Che fare, allora? Purtroppo, i bassi livelli di educazione finanziaria sono un problema così endemico che qualsivoglia soluzione ha bisogno di due leve: il tempo e un approccio sistemico. Ci vuole tempo per portare a casa risultati. Gli indicatori, per esempio, mostrano una qualche convergenza delle nuove generazioni verso la media degli altri paesi, ma sempre con forti disparità al proprio interno e con un divario, quello di genere, che non si chiude. Le donne continuano non solo ad avere meno conoscenze finanziare, ma mostrano disinteresse rispetto ai temi economici, come se le riguardassero (si veda il libro di Azzurra Rinaldi: “Le signore non parlano di soldi. Quanto ci costa la disparità di genere?”, Fabbri 2023).
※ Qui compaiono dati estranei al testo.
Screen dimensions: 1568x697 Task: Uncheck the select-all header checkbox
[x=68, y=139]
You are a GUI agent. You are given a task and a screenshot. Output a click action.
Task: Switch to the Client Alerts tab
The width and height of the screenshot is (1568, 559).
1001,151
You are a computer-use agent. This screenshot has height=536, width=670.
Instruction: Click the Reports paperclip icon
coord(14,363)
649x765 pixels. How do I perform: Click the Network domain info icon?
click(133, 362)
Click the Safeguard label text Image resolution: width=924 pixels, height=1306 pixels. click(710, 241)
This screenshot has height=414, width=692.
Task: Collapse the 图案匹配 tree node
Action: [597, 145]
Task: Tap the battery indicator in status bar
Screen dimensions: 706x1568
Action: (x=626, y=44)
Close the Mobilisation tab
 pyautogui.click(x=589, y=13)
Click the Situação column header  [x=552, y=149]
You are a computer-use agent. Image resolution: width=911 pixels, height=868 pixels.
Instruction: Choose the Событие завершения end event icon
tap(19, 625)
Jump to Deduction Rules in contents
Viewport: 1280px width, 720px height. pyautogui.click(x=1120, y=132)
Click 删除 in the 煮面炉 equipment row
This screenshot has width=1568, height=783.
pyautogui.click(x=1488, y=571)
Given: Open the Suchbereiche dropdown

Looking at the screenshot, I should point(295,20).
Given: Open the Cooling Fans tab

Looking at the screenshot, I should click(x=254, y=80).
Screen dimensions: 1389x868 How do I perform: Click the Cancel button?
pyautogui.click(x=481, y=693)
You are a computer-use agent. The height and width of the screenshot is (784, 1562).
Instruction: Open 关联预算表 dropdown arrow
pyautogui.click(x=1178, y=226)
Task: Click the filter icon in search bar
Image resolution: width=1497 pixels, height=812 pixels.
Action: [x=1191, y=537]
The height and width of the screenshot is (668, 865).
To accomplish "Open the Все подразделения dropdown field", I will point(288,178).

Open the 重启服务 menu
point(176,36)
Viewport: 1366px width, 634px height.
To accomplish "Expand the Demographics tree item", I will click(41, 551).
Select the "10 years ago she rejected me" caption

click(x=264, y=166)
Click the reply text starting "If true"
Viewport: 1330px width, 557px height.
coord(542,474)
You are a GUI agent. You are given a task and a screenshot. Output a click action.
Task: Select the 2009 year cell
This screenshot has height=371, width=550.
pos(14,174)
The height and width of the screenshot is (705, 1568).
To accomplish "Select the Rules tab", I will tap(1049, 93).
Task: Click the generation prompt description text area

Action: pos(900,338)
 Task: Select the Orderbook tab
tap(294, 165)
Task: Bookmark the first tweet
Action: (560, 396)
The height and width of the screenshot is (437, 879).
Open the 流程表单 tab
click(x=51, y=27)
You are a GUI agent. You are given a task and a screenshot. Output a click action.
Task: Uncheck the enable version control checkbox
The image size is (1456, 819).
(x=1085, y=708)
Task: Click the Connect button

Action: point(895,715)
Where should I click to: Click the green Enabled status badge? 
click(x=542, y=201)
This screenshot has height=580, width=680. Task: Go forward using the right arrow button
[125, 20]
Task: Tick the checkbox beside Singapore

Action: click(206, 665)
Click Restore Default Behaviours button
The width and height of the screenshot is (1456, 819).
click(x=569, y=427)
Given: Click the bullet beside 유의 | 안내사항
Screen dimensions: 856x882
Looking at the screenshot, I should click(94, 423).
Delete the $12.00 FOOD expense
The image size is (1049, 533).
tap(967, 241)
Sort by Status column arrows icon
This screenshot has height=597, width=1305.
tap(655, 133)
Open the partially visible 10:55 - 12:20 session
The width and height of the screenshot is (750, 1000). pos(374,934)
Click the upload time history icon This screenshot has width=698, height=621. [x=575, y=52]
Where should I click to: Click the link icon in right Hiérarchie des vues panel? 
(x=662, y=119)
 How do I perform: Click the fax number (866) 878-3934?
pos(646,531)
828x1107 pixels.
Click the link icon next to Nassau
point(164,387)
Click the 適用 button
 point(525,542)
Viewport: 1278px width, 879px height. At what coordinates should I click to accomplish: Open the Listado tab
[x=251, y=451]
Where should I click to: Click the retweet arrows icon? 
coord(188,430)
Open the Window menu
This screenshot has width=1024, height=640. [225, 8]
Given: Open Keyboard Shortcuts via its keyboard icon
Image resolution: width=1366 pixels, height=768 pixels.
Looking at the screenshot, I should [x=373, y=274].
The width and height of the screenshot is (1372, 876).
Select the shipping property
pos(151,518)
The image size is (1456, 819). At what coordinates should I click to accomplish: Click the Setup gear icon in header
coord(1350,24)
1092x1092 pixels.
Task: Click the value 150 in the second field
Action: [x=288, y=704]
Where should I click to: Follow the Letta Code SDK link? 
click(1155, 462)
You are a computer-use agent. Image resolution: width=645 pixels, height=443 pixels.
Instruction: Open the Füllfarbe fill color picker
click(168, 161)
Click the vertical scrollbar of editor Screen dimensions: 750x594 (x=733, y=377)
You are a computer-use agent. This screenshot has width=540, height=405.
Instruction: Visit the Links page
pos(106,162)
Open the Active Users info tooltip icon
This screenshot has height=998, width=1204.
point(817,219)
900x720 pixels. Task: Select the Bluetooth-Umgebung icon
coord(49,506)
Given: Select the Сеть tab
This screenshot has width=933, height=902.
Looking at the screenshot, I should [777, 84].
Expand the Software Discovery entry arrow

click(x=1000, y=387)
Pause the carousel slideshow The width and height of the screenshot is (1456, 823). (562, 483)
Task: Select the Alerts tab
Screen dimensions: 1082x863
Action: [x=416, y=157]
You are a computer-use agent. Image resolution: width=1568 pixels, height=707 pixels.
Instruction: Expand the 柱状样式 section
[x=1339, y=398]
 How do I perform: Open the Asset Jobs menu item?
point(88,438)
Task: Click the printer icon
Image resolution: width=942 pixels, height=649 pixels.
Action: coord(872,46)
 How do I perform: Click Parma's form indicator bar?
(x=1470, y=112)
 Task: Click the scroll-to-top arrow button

Queste disparità vengono da lontano e non si affrontano con qualche corso online: serve scalfire quell’equazione così diffusa nella cultura collettiva per cui donna uguale cura. Un’equazione tanto sbagliata quanto portatrice di un corollario semplice e insidioso: per un principio di divisione del lavoro, meglio se le donne pensano ai figli e gli uomini pensano ai soldi. Naturalmente, questi stereotipi di genere stanno scomparendo nelle nuove generazioni. Ma più lentamente di quanto si possa credere. Educazione di genere e educazione finanziaria, in questo caso, si rinforzando a vicenda. Serve, appunto, un approccio sistemico.
Un approccio di questo tipo non può non far leva anche su un aumento dello spazio riservato alle materie economiche e finanziare nei percorsi d’istruzione obbligatoria. Ma non basta. Anche i corpi intermedi dovrebbero essere spinti e aiutati a fare la loro parte. Si pensi a quanto bisogno di educazione finanziaria hanno due categorie così diverse tra loro come gli sportivi e i piccoli imprenditori, e al ruolo che le loro organizzazioni di rappresentanza potrebbero giocare per innalzare le conoscenze dei propri associati rispetto a questi temi.
Il settore pubblico, da parte sua, dovrebbe continuare a promuovere una maggiore trasparenza nei mercati finanziari attraverso i propri interventi regolativi. E disegnare politiche pubbliche che facciano riflettere le persone sulle conseguenze delle decisioni finanziarie. Per esempio, prevedendo che ogni ammortizzatore sociale abbia contributi figurativi non solo per il primo pilastro, ma anche per la previdenza complementare. Facendo così capire che il portafoglio previdenziale è uno solo.
Insomma, Roma non fu fatta in un giorno. Ma da qualche parte dobbiamo iniziare. Perché senza una robusta educazione finanziaria continueremo ad avere scelte finanziarie sbagliate sul piano familiare, e politiche pubbliche strampalate sul piano politico. Due risultati che, nel mondo in cui viviamo, l’Italia non può più permettersi.